Back at the start of 2018, I reviewed several copyright bills pending before Congress and tried to predict which legislation might move forward this year. As we hit the mid-year mark and the legislative days remaining on the Congressional calendar dwindle, it makes sense to revisit these bills with an eye toward what may or may not move forward in the coming weeks and months.

H.R. 5447 and S. 2823, Music Modernization Act

Status Update: Music Modernization Act of 2018 Becomes Law

In January, I made the bold prediction that the bill “most likely to move forward in 2018 is actually one that wasn’t introduced until the end of 2017,” called the Music Modernization Act (MMA).

The MMA combines the previously introduced Music Modernization Act (MMA) of 2017, CLASSICS Act, and the AMP Act, and will, among other things, result in the most significant improvement of music copyright law in more than a generation.
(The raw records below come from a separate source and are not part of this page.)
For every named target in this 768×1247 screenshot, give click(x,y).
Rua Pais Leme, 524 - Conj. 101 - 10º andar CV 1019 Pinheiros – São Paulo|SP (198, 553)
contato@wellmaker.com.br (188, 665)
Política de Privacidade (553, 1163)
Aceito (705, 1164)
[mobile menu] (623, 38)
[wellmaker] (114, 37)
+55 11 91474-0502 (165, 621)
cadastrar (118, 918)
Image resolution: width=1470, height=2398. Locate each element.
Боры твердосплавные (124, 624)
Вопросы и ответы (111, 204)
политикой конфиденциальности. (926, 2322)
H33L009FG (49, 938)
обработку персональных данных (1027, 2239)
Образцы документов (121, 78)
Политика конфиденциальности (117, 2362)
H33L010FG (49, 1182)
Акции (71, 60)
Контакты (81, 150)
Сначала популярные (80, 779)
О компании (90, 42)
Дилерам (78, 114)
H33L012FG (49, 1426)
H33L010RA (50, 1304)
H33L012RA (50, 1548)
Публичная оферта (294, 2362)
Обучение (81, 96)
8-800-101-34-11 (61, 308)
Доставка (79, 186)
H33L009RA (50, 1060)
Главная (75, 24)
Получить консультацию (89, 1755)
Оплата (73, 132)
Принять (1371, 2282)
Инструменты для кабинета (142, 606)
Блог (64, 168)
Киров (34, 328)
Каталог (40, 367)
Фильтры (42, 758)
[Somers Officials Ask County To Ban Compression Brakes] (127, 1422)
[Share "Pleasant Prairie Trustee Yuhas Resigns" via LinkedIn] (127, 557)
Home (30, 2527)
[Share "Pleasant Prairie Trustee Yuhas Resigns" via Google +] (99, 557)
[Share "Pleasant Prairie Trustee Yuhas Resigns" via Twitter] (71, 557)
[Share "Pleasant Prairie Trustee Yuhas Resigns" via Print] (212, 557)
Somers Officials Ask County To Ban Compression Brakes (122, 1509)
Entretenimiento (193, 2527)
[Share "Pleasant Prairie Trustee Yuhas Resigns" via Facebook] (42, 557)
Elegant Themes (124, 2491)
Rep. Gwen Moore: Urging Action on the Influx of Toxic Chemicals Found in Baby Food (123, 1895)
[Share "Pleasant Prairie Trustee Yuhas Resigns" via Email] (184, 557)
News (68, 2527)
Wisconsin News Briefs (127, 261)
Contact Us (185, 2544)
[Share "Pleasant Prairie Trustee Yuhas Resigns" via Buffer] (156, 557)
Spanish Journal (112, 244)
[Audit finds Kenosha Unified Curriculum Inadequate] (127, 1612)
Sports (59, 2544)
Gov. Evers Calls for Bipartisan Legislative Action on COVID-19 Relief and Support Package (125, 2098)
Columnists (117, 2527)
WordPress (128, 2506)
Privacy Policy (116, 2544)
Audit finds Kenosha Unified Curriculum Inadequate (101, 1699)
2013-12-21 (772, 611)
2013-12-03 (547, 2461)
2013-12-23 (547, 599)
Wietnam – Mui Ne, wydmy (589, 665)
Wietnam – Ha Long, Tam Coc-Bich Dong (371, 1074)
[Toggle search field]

When passed, the bill will make it easier for creators across the music industry to earn a fair living through their creativity and will positively impact how music is licensed. It will enable legacy artists (who recorded music before 1972) to be paid royalties when their music is played on digital radio, and provide a consistent legal process for studio professionals – including record producers and engineers – to receive royalties for their contributions to music that they help to create.

The MMA has made its way through Congress steadily throughout 2018. There have been several bumps along the way, resulting in changes to the bill in the spirit of compromise, but none of these obstacles have proven fatal. Ultimately, the many diverse supporters in the music and technology industries, academia and the public continue to push Congress to repair a music ecosystem in need of fixing.

The diversity and breadth of support for the bill is so unheralded that it has resulted in unanimous passage in every instance it has been considered by Congress. Here’s a look at the timeline:

  • In April, the bill flew through the House Judiciary Committee by a vote of 32-0.
  • Riding that wave of support, two weeks later, the bill then passed the House of Representatives by a monumental 415-0 vote.
  • From there, it moved to the Senate, where it was considered along with its Senate counterpart S. 2823 by the Senate Judiciary Committee, which (following a May 15 hearing) passed a manager’s amendment to the bill by a unanimous voice vote in June. During the vote, a few issues were raised by Senate Judiciary Committee members that have now been, or are in the process of being, addressed by the stakeholders. While some of the issues are significant, as of the writing of this blog, most were either resolved or on a trajectory to being resolved in the coming days or weeks.

The bill continues to move toward a floor vote. With close to 50 Senate co-sponsors and more likely to join, it seems certain the full Senate will pass a revised version of the MMA when given the opportunity.

Because this legislation is different than the version that passed the House, if the Senate passes the revised bill, the bill must go back to the House for a vote. Given the results when the bill was first considered by the House, it seems certain that it will pass the House and then land on the President’s desk to be signed into law at some point later this year.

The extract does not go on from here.